According to the central government performance report on the MGNREGA, of the 250,472 panchayats across the country, around 40,000 did not provide any job to any worker.
These 40,000 panchayats are mostly in Chhattisgarh, Gujarat, Haryana, Maharashtra, Punjab, Uttarakhand and Uttar Pradesh.
As per the facts available with the union rural development ministry, which operates the scheme, the average days of employment provided per household in 2014-15 were only 40.17, significantly lower than in 2013-14 when the figure was 46.
Last year was the scheme's worst performance - 40.07 days - and 2009-10 was the best performance year - 54 days - in the 10 years since the scheme was introduced.
The average days of employment provided per household has, although always low, remained above the 40-mark. The figure was 43, 42, 48, 54, 47, 43, 46 in 2006-07, 2007-08, 2008-09, 2009-10, 2010-11, 2011-12 and 2012-13 respectively.
Of the total jobs created across the country, 47.46 percent males and 52.54 percent females worked under the scheme.
Various political parties, including the Communist Party of India-Marxist, has been demanding that the persondays be increased from 100 to 150 in a year.
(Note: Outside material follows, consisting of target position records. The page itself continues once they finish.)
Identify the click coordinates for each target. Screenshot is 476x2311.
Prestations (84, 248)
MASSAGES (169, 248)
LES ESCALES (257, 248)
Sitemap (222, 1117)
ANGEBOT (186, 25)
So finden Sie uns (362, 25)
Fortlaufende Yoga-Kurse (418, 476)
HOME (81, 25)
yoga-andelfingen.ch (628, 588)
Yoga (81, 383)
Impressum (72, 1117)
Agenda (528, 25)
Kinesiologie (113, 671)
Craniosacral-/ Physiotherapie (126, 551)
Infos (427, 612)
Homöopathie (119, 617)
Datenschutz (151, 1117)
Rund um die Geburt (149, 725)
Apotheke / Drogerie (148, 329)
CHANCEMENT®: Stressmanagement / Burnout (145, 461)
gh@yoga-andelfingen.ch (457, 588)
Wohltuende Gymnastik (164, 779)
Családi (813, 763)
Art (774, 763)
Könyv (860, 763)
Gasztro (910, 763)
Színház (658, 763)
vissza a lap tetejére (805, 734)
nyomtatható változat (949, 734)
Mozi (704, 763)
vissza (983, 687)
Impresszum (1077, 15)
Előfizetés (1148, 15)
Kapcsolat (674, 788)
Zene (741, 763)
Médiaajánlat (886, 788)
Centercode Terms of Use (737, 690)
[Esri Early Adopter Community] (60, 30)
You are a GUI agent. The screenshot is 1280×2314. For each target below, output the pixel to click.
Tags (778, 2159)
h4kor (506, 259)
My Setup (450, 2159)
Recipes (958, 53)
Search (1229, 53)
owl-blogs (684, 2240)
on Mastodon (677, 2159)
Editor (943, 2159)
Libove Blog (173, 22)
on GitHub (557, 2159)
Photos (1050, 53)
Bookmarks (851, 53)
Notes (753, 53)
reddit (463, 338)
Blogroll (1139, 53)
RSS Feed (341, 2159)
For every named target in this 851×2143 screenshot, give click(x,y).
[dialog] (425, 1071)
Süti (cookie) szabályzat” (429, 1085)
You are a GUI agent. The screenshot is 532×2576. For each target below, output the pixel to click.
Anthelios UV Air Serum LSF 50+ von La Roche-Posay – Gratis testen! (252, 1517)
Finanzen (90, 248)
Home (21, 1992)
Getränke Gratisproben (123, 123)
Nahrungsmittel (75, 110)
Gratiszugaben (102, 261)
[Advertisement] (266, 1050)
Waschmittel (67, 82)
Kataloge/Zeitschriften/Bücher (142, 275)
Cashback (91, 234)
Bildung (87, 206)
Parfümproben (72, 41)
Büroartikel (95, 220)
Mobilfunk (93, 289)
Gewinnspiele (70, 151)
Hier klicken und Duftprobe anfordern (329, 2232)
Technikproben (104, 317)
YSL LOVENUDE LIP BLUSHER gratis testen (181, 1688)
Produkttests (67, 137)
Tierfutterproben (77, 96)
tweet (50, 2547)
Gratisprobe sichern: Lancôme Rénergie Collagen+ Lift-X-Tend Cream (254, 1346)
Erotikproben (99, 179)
The Tripura minister said the central government, at a very short notice from April 1, introduced the Public Financial Management System (PFMS) for the monetary chain - from the central and state governments allocating funds for payment to labourers - revoking the previous e-FMS (Electronic Fund Management System).
"Though both the systems are transparent, hassle- and error-free and paperless besides eliminating administrative delays, we support the new system too. The PFMS was introduced with less than a week's notice, creating problems in some blocks to disburse the wage payments to the workers," Jamatia said.
Tripura is providing wages to the MGNREGA workers at their doorstep through business correspondents engaged by various nationalised and regional rural banks, he said.
Tripura rural development department joint secretary T.K. Debnath said that besides providing rural jobs, the MGNREGA has created rural assets that include ponds, irrigation facilities, household latrines, drinking water sources, rural road connectivity, livestock promotion, pisciculture, watershed management and afforestation - thus securing livelihood activities.
"The officials of the central government, during their visits to Odisha to review the performance of MGNREGA, highly appreciated the achievements of the scheme in this state," Debnath told IANS.